In the Huffington Post Canada interview, you explained: “Part of
why I became a dominatrix wasn’t just because I had this
inexplicable urge to spank people.” Why do you think the general
public persists in connecting sex work to the worker’s own
sexuality rather than their need to survive?
Why
would people assume my personal needs are connected to my work? Do
people assume doctors have a fetish for white lab coats and are
personally in love with all their patients? Sex workers in general
are not seen as regular humans. I find that extremely true with
myself when you throw the brain injury into the mix.
The
defense in your case argued that because you were goth as a teenager
and acted out occasionally, experimenting with drugs and alcohol, and
because you saw a counselor at one point, you had “borderline
personality disorder” and wouldn’t have been successful as an
adult even if the accident hadn’t occurred. How do you feel about
these kinds of assumptions made about countercultural and opinionated
teenagers?
I
think that the defense had to come up with an argument against me,
any argument, because that is the nature of their job.
I
do however see this sort of thing in other people. It feels like
unless I was Mary Sunshine who wore pink before the accident and
never rebelled in any shape or form, it must mean I was “damaged”

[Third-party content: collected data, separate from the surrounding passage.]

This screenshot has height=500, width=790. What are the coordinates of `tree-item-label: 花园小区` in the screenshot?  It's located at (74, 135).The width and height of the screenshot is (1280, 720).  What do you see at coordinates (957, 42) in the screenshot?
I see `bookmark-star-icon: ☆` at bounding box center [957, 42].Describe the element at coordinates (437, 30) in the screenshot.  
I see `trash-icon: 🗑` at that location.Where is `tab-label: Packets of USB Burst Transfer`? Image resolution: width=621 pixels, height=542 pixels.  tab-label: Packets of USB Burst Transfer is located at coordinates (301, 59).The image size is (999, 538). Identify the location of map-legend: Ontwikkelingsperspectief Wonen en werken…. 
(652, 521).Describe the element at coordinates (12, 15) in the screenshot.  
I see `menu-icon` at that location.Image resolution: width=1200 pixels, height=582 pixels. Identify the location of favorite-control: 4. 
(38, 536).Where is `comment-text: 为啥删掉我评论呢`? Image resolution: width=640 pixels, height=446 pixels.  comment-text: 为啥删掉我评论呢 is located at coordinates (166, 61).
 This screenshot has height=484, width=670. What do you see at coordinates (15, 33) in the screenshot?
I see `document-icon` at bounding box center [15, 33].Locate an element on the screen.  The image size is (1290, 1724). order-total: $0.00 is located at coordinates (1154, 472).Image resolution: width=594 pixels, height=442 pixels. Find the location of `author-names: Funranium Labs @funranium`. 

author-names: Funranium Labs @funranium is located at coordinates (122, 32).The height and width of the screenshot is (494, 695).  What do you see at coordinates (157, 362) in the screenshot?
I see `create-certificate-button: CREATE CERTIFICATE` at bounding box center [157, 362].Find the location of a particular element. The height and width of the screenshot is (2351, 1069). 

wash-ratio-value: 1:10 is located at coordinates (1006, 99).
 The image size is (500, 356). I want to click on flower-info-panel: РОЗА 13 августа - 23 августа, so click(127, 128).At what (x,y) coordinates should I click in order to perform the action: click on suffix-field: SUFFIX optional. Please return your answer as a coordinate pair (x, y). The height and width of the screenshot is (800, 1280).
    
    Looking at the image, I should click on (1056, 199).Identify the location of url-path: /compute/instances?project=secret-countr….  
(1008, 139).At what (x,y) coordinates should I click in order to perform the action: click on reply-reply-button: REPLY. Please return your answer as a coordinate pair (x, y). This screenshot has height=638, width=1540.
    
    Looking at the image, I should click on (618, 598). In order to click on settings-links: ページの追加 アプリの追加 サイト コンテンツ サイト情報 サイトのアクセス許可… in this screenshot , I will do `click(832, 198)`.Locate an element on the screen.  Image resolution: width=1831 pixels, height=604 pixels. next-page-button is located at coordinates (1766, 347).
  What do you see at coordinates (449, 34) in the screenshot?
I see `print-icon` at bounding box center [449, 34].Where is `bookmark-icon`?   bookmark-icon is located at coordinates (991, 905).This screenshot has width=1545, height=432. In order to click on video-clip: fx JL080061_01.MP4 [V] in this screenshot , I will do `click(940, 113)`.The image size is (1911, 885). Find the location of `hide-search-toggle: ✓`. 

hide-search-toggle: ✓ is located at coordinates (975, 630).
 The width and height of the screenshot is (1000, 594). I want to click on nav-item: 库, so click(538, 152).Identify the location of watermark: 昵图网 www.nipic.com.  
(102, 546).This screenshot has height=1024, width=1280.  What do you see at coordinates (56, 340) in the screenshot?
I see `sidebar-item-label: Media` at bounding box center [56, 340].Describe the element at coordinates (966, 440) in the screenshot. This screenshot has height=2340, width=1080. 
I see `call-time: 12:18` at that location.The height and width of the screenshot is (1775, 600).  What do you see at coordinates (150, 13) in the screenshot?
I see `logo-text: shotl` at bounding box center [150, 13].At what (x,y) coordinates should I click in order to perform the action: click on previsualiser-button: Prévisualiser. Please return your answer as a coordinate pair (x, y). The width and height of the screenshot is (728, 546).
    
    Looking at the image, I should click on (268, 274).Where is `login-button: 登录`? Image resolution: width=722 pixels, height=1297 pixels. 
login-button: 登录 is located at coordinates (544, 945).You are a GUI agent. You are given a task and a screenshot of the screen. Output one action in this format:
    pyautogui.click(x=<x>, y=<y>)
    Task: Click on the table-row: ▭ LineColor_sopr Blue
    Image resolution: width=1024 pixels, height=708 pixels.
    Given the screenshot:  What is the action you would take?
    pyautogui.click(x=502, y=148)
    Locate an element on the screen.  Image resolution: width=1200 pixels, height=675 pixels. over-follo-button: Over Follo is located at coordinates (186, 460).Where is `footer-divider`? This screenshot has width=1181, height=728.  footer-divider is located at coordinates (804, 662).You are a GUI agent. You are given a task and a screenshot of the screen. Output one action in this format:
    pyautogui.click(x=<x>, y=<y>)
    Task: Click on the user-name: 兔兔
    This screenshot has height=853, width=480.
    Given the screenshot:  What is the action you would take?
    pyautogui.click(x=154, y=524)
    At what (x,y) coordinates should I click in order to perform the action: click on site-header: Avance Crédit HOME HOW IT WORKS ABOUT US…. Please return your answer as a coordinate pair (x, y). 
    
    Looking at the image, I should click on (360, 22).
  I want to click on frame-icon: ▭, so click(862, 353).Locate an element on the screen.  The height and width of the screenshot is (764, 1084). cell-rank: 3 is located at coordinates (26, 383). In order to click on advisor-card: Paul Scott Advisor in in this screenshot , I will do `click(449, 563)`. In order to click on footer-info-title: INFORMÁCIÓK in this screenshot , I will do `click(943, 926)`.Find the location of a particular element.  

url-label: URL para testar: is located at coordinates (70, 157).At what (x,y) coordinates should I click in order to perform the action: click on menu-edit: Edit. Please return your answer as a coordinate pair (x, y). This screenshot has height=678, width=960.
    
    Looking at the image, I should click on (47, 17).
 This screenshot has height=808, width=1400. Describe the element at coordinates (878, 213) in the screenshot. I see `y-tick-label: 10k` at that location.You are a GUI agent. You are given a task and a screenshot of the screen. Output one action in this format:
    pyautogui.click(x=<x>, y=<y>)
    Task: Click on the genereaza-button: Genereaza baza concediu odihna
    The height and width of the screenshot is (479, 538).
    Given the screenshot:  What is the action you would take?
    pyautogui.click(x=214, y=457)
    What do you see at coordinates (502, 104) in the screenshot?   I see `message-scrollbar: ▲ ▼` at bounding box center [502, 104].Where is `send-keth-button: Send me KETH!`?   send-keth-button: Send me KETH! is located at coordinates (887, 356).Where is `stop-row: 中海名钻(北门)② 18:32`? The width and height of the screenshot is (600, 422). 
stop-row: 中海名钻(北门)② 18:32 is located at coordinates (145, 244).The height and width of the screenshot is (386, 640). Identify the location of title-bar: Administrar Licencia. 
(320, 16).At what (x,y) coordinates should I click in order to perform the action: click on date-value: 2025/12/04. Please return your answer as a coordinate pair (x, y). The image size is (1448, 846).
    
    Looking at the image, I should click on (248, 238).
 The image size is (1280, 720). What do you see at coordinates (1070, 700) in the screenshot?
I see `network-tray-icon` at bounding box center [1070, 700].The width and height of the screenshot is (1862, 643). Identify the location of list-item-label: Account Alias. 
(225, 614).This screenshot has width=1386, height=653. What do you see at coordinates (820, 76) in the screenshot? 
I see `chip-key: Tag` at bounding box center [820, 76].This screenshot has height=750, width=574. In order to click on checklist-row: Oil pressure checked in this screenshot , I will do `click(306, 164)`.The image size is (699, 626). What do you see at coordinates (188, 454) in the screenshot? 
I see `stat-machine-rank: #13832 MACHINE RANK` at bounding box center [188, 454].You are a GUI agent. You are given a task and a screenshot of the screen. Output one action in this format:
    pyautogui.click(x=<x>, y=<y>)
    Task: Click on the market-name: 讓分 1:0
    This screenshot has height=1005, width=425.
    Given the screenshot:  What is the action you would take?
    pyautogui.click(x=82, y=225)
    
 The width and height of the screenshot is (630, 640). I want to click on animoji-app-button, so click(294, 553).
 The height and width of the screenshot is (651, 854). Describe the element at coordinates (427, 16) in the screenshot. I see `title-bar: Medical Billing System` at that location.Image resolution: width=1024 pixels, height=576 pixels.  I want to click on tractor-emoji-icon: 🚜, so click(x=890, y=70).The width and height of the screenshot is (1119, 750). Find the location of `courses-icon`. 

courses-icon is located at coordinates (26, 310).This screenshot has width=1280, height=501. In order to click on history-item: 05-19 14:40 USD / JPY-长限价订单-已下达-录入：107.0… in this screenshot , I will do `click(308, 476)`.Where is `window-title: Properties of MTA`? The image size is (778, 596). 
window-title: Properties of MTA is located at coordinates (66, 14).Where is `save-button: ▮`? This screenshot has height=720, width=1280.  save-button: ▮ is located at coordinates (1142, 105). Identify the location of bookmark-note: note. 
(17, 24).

to begin with. I wasn’t Mary Sunshine, I had a mohawk and I drank
alcohol occasionally. I also had done some drugs, like pretty much
most kids in high school (even if parents would rather not believe
this). However, I was happy and healthy. Having a mohawk doesn’t
equal depression, anxiety, memory and concentration problems and the
ongoing list of things I currently suffer from. All those things
started after the accident.
What
do you think you needed most after your accident? In a perfect world,
how would your disability have been supported?
Education,
right away. Proper care done immediately. Meeting other brain injured
people and being taught all of the things that I had to slowly learn
on my own. Fundamental things such as the fact that being tired all
the time isn’t because I’m lazy. Being told that I could have
disability benefits right away instead of years later when my mother
has already [run] into credit card debt. People not telling me that I
“should” be able to handle and do this that and the other.
Basically, acceptance of invisible disabilities.
Do
you think the precedent your judgement sets is helpful or harmful to
sex workers as a group, or both?
I’d
like to think neither. It’s a lot of pressure to think about my
case in this manner, and it overlaps with disabled people’s rights
so it becomes even more complicated.
I
think the bigger issue is people demanding that I define if I either
LOVE or HATE my time as a sex worker, when it fact it’s a bit of
both. I loved a lot of it, I also hated some of it, just like, you
know, any other job will not be either totally perfect or totally
horrible. When I said that “I don’t want to be stuck doing it,”
that is all that meant. I want to have choices. It does not however
mean that I think sex work is bad, that I didn’t draw any
empowerment from it. It is nuanced.
But
at the end of the day, I want it to ideally always be a choice, which
is what the judgement allows for me. I still don’t have as many
choices as I did when I was healthy, but at least now I have money to
rely on if I one day wake up and decide no type of sex work is right
for me anymore. I just think I should have that option, ideally.